2. How is NLP improving voice search accuracy, and what impact does this have on content optimization?

Natural Language Processing (NLP) delivers important enhancements in voice search accuracy through its ability to properly process language nuances in speech. The enhanced performance of voice search technology through NLP affects content optimization in multiple essential aspects.

NLP technology enhances voice search accuracy through better understanding of spoken language patterns.

Voice assistants utilize NLP to understand the full context of queries regarding purposes along with emotional aspects which results in better relevant accurate replies.

Suitable NLP methods facilitate improved accuracy in speech recognition systems because they handle speech variations resulting from noise and different accents and dialects.

The ability of NLP to detect important entities including names along with locations and organizations makes result accuracy more precise.

Impact on Content Optimization

Proper NLP implementation requires optimizing content through conversational keywords that include question-based phrases structured like natural human dialogue.

Content optimization through NLP technology means users receive personalized information which understands their search history.

The trend of voice searches carried out on mobile devices requires content to receive both mobile-friendly design adjustments and local search engine optimization so it can focus on targeted geographical queries.

The content needs to deliver straightforward answers to typical questions because voice searches begin with "how" "what" "where" "when" and "why".  

3.  
How should brands adapt their keyword strategies to align with the more conversational nature of voice search queries?

Brands need to implement these three strategies to transform their keyword strategies for the conversational voice search queries:

Use Conversational Keywords

Voice searches replicate human speech patterns because they function with full sentences and questions. Brands need to incorporate conversational keywords into their content because this helps their content match the way voice queries are structured.

Question-Based Phrases should include start phrases like "how" "what" "where" "when" and "why" because voice searches operate through question-based protocols.

Incorporate Long-Tail Keywords

Voice searches produce longer detailed inquiries that exceed the length of text-based queries. Brands need to adopt long-tail keywords which match detailed search inquiries because they attract specific search volumes.

Natural Language should be used to create long-tail keywords which follow the natural patterns of user conversational queries.

Conduct Voice Search Keyword Research

Tools should be used to analyze customer interactions while identifying conversational phrases that match natural speech patterns. The creation of content which connects with voice search users becomes possible through this approach.

The research process for voice search keywords demands creative thinking about user questions instead of using traditional keyword tools as the sole method.

Optimize for Local SEO

Voice searches frequently contain requests that need location-specific responses. Brands should adjust their content to focus on local search terms so they can better appear in results for users in specific areas.

A Google My Business listing is needed to stay current to enhance local search results visibility.

4.  How can brands ensure their content is easily discoverable in an era where more searches are conducted through smart speakers and virtual assistants?

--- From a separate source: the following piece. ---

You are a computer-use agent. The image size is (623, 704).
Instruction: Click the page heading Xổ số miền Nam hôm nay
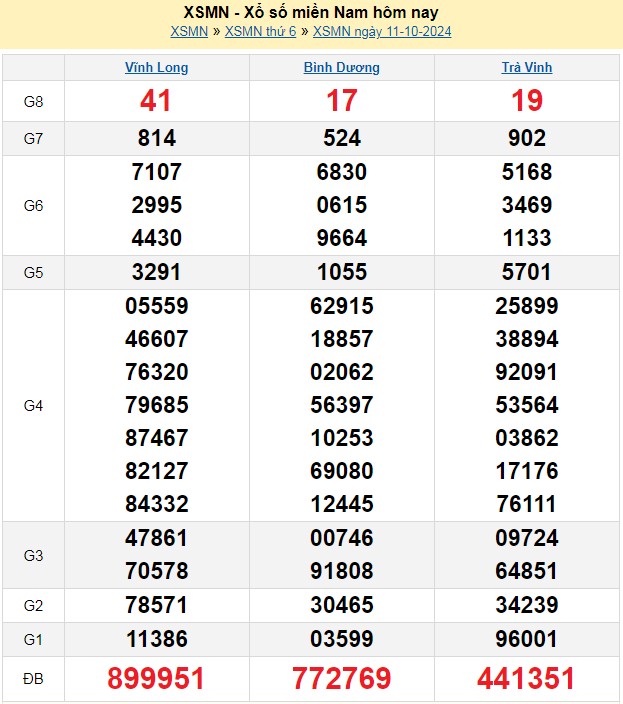click(311, 12)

Brands must implement these following approaches to increase the discoverability of their content when voice assistants and smart speakers control search discovery:

Optimize for Conversational Queries

The use of natural language proves more beneficial for voice searches because they imitate spoken human dialogue. The content produced by brands should adopt natural flows of speech together with question-based keywords which reflect typical user interactions with voice assistants.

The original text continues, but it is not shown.